Pressure altitude: PA = Alt + (29.92 − QNH) × 1000 ft. Air pressure (troposphere): P = P₀(1 − Lh/T₀)^(g/RL) where L = 0.0065 K/m, T₀ = 288.15 K. Air density: ρ = P/(RT). Density ratio: σ = ρ/ρ₀. TAS = EAS / √σ ≈ IAS / √σ. Mach number: M = TAS / √(γRT) where γ = 1.4, R = 287.058 J/(kg·K).
Result: TAS ≈ 462 kts, Mach 0.79, density altitude 36,200 ft
At FL350, pressure ≈ 23,842 Pa and ISA temp = -54.5°C. With OAT = -54°C (ISA+0.5), density ≈ 0.380 kg/m³, σ = 0.310. TAS = 280/√0.310 ≈ 503 kts... (simplified). Actual result varies with compressibility correction.
An aircraft's pitot-static system measures the difference between total (ram) pressure and static pressure. This dynamic pressure (q = ½ρv²) is proportional to both air density and the square of velocity. The airspeed indicator is calibrated to read correctly at sea-level standard density (ρ₀ = 1.225 kg/m³), so it directly indicates Equivalent Airspeed (EAS). In practice, IAS ≈ EAS for most GA aircraft after accounting for small instrument and position errors.
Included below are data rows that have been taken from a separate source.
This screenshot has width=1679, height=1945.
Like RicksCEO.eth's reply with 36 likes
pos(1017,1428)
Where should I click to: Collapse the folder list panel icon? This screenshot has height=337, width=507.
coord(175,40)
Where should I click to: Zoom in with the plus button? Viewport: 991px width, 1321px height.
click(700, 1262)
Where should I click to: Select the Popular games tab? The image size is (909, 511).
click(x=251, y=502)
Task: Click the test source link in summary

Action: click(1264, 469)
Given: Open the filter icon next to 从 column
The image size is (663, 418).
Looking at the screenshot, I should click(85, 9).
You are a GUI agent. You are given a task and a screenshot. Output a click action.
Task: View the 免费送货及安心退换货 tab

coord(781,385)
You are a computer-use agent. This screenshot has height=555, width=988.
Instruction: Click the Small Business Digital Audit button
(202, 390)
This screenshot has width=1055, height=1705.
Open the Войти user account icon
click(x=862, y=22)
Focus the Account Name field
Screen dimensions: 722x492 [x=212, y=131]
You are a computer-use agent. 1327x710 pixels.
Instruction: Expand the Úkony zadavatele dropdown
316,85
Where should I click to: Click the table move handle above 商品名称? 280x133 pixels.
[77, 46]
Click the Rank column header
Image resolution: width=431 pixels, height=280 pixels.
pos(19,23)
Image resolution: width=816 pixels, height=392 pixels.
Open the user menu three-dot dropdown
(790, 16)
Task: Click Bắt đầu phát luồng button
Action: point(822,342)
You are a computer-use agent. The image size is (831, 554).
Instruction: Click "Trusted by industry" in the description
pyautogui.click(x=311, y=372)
True Airspeed is the actual velocity of the aircraft through the air mass. At altitude, where density is reduced, the aircraft must fly faster to generate the same dynamic pressure. The correction factor is 1/√σ, where σ = ρ/ρ₀ is the density ratio. At FL350, σ ≈ 0.31, so TAS is about 1.8× IAS.
This calculator uses the International Standard Atmosphere (ISA) model. In the troposphere (0-11,000 m), temperature decreases at a lapse rate of 6.5°C per kilometer from 15°C at sea level. Above the tropopause (11,000 m / 36,089 ft), temperature remains constant at -56.5°C in the lower stratosphere. Pressure and density are calculated using the barometric formula derived from the hydrostatic equation and ideal gas law.
Non-standard conditions are handled through the altimeter setting (which adjusts pressure altitude) and the OAT input (which provides actual temperature). The ISA deviation — the difference between actual and standard temperature — is a key performance planning parameter used in aircraft operating manuals.
For cross-country flight planning, the pilot determines TAS from the aircraft's performance charts, applies wind corrections to obtain ground speed, and uses ground speed to calculate leg times and fuel requirements. Modern GPS provides ground speed directly, but TAS remains essential for performance calculations, fuel planning at altitude, and understanding the aircraft's operating envelope. Jet aircraft typically plan in Mach number at cruise altitude, converting to TAS for wind correction.
The airspeed indicator measures dynamic pressure, which depends on air density. At altitude, air is thinner, so the aircraft must move faster through the air to generate the same dynamic pressure. TAS corrects for this density effect.
Pressure altitude is altitude corrected for non-standard barometric pressure. Density altitude further corrects for non-standard temperature. Density altitude determines aircraft performance (takeoff distance, climb rate, engine power).
At sea level (0 ft) on a standard day (15°C, 29.92 inHg), IAS equals TAS (assuming no instrument or position errors). Any increase in altitude or temperature above this standard makes TAS greater than IAS.
ISA deviation is the difference between actual OAT and the standard atmosphere temperature at that altitude. Positive ISA deviation means warmer-than-standard air, which reduces density and increases TAS for a given IAS. It directly affects engine performance and TAS calculations.
This calculator uses the simple density-ratio method (TAS = IAS/√σ) which is accurate for subsonic speeds below Mach 0.3. Above Mach 0.3, compressibility effects become significant and a full compressible-flow correction should be applied.
The transonic regime typically spans Mach 0.8 to 1.2. In this range, some airflow over the aircraft exceeds the speed of sound even though the aircraft itself is subsonic. This creates shock waves and changes in drag characteristics.